**What is expected**
Once the line containing "Click the back navigation arrow" is found in the entries below, reproduce it and every line after it, stopping at and including the line containing "Given: Open the підтримка dropdown menu"; reproduce nothing else, and keep each line exact.

**Source material**
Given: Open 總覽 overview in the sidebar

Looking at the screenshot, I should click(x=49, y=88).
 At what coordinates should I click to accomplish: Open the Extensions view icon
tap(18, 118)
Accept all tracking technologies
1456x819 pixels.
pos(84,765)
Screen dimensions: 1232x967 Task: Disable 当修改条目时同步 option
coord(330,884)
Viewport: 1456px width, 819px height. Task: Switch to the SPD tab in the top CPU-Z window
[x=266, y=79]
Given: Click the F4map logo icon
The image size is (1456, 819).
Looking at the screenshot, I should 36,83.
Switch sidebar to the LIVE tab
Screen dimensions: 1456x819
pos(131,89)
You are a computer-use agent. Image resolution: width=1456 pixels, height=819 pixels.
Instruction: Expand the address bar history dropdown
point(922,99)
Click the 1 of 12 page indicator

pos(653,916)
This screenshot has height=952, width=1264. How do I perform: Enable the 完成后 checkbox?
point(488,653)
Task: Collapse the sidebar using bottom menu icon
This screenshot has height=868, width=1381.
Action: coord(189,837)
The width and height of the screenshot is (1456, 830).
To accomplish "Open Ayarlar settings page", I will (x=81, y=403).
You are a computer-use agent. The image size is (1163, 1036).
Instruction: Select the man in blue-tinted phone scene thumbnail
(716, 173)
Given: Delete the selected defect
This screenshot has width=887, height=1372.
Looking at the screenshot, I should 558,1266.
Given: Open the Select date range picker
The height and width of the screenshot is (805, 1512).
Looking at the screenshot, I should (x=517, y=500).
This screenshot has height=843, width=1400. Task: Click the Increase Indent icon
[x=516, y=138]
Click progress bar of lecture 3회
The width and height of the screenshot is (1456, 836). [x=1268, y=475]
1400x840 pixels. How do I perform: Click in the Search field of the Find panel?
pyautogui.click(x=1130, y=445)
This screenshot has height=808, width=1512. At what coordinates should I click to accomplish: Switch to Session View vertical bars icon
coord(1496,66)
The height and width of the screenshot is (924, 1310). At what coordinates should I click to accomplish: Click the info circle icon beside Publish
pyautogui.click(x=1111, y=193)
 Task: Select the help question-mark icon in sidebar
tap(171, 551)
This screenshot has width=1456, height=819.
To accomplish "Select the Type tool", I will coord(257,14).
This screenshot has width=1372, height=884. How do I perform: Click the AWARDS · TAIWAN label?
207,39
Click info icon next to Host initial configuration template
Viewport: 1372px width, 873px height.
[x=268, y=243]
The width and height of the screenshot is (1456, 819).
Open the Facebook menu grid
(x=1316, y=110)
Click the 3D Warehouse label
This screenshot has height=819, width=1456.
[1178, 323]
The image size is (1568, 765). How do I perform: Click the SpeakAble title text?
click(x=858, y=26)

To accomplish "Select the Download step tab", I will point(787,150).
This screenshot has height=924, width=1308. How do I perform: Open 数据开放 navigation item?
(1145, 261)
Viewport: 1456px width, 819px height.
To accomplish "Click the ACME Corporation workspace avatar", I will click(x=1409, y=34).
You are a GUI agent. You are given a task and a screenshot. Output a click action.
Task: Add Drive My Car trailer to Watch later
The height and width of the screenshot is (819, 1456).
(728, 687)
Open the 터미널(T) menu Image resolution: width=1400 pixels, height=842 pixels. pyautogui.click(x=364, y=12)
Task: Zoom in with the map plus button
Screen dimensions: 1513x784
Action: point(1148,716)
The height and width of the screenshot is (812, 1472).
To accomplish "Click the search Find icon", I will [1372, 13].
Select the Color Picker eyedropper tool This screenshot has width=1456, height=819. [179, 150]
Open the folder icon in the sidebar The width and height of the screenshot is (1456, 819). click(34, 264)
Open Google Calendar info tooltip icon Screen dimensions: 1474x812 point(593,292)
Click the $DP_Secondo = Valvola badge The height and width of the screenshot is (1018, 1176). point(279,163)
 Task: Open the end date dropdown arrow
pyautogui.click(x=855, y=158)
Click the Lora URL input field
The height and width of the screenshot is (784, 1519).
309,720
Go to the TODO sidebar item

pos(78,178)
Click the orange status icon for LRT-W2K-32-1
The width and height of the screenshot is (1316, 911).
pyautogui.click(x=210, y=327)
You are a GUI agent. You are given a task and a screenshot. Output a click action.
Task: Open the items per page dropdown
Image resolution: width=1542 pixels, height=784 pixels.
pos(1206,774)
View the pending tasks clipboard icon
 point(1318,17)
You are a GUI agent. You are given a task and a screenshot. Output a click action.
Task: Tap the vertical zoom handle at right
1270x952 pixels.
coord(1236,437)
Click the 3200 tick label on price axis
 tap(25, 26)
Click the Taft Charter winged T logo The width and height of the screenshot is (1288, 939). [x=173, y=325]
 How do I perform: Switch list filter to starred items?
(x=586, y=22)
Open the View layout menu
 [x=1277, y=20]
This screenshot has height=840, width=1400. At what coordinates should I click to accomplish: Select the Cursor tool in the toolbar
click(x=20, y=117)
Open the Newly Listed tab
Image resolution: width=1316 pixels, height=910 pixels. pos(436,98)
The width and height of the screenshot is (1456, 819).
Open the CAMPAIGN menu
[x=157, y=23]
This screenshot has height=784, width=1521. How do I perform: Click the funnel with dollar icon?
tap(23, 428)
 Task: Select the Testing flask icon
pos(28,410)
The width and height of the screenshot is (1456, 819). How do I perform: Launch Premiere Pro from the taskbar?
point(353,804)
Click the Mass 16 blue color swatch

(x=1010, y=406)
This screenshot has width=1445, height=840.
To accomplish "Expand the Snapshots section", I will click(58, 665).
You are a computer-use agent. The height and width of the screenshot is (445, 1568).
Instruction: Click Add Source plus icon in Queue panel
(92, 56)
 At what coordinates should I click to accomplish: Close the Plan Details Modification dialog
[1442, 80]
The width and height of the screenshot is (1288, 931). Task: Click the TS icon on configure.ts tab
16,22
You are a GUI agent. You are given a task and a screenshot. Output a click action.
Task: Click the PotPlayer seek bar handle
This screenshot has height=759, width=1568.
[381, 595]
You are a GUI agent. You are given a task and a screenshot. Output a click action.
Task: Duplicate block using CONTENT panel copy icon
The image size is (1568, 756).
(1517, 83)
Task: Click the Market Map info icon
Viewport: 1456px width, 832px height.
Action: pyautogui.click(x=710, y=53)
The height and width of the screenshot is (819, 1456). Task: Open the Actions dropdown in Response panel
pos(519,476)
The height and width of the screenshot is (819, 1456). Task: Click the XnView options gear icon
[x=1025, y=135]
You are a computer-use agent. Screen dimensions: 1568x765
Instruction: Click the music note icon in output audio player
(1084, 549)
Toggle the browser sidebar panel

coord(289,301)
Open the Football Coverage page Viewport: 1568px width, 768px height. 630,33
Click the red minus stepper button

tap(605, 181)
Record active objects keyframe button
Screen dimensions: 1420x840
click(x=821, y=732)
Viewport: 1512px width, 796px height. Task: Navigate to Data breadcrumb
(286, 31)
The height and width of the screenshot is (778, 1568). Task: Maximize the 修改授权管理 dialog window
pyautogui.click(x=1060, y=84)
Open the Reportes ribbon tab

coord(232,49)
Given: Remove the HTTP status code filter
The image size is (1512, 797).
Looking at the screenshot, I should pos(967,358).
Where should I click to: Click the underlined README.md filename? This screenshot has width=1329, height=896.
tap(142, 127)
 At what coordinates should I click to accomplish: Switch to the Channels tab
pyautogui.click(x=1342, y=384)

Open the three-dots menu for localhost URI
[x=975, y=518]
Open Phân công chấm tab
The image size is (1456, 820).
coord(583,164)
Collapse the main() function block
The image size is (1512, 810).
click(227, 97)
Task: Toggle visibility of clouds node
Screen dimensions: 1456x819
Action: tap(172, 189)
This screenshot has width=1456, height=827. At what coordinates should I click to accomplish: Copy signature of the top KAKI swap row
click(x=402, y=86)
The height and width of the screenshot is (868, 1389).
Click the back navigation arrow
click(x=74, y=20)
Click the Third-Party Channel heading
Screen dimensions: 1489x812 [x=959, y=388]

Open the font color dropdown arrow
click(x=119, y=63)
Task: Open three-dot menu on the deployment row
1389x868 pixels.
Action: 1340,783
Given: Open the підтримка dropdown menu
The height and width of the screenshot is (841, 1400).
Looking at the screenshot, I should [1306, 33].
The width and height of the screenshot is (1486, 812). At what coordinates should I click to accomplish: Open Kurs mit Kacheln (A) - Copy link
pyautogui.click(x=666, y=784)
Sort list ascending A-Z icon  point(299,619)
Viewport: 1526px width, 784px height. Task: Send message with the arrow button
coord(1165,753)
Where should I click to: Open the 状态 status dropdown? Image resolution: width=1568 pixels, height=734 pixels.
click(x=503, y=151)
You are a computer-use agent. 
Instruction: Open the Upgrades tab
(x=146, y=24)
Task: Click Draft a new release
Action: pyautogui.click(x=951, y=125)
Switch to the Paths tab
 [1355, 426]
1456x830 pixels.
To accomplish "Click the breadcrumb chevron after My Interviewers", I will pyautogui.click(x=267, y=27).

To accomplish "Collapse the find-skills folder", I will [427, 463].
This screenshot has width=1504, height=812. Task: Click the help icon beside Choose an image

**Result for this task**
Click the back navigation arrow
click(x=74, y=20)
Click the Third-Party Channel heading
Screen dimensions: 1489x812 [x=959, y=388]

Open the font color dropdown arrow
click(x=119, y=63)
Task: Open three-dot menu on the deployment row
1389x868 pixels.
Action: 1340,783
Given: Open the підтримка dropdown menu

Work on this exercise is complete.